### EXERCISE
Write out the text of all the items below word for word, leaving out the pictures.

### GIVEN DATA

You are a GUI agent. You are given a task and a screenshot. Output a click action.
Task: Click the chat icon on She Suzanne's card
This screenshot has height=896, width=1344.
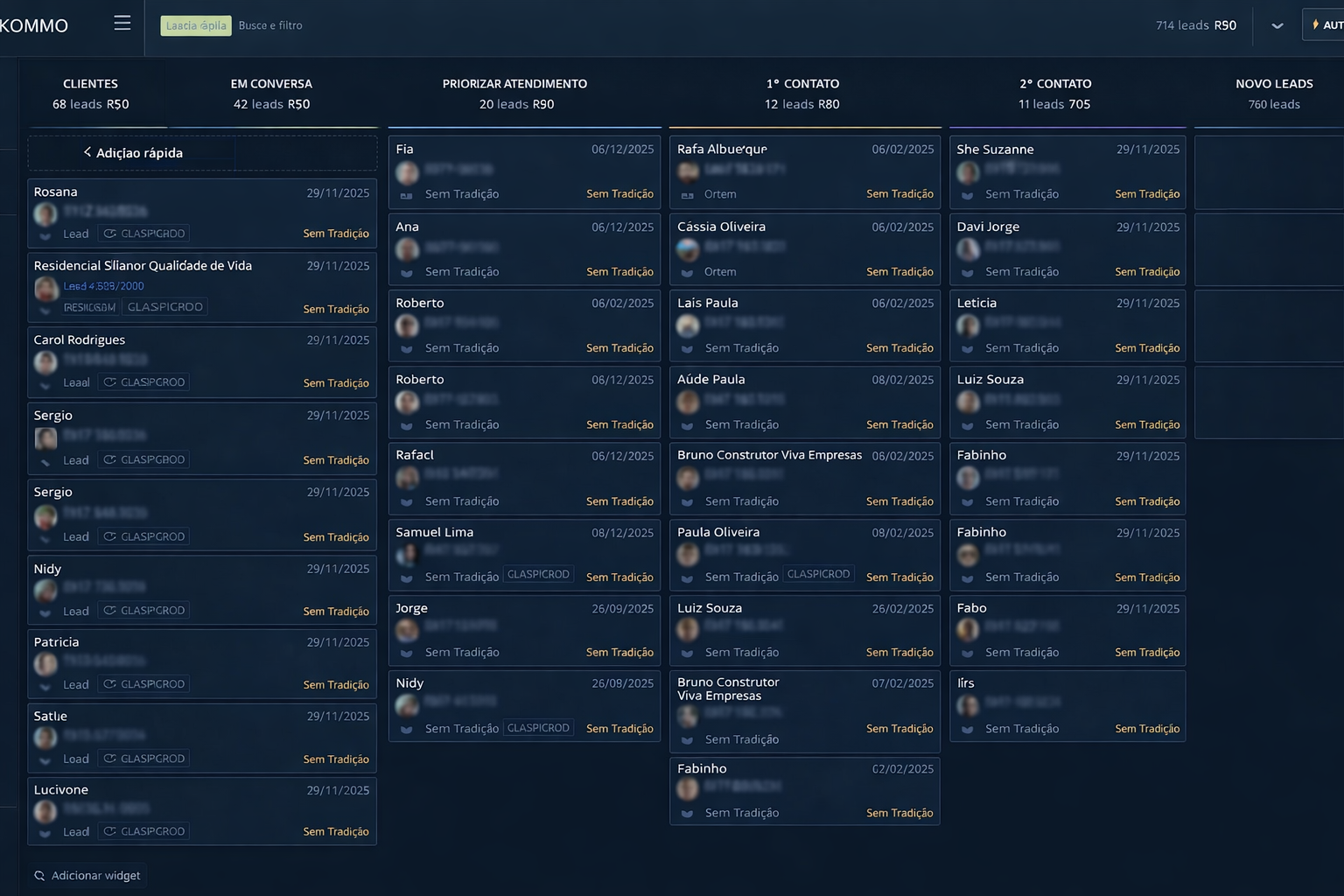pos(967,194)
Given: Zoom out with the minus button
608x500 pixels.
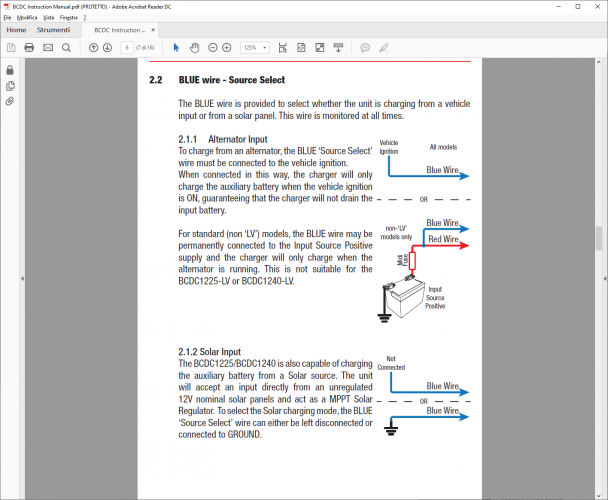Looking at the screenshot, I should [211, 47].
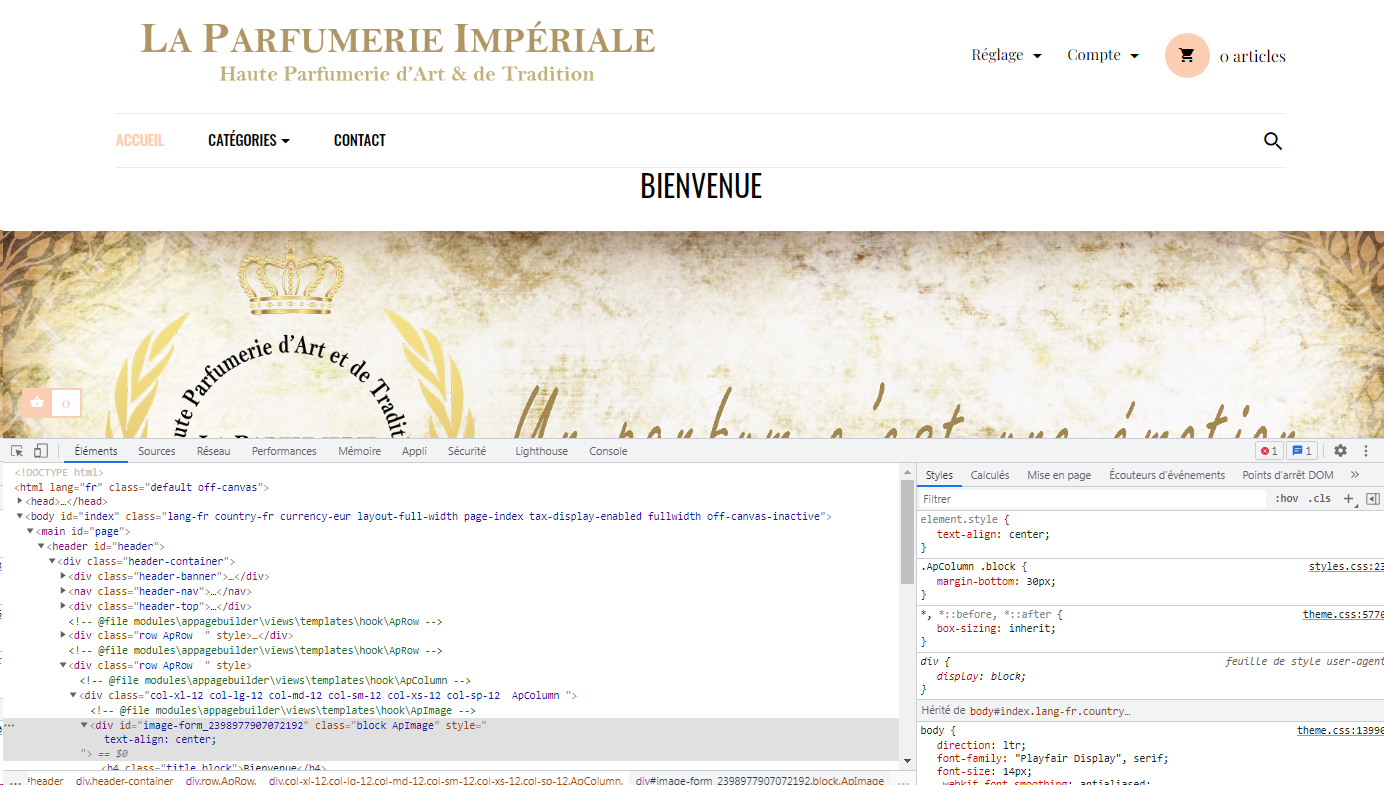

### SOLUTION FOR THIS TASK
You are a GUI agent. You are given a task and a screenshot. Output a click action.
Task: Click the chat icon on She Suzanne's card
This screenshot has height=896, width=1344.
pos(967,194)
Given: Zoom out with the minus button
608x500 pixels.
Looking at the screenshot, I should [211, 47].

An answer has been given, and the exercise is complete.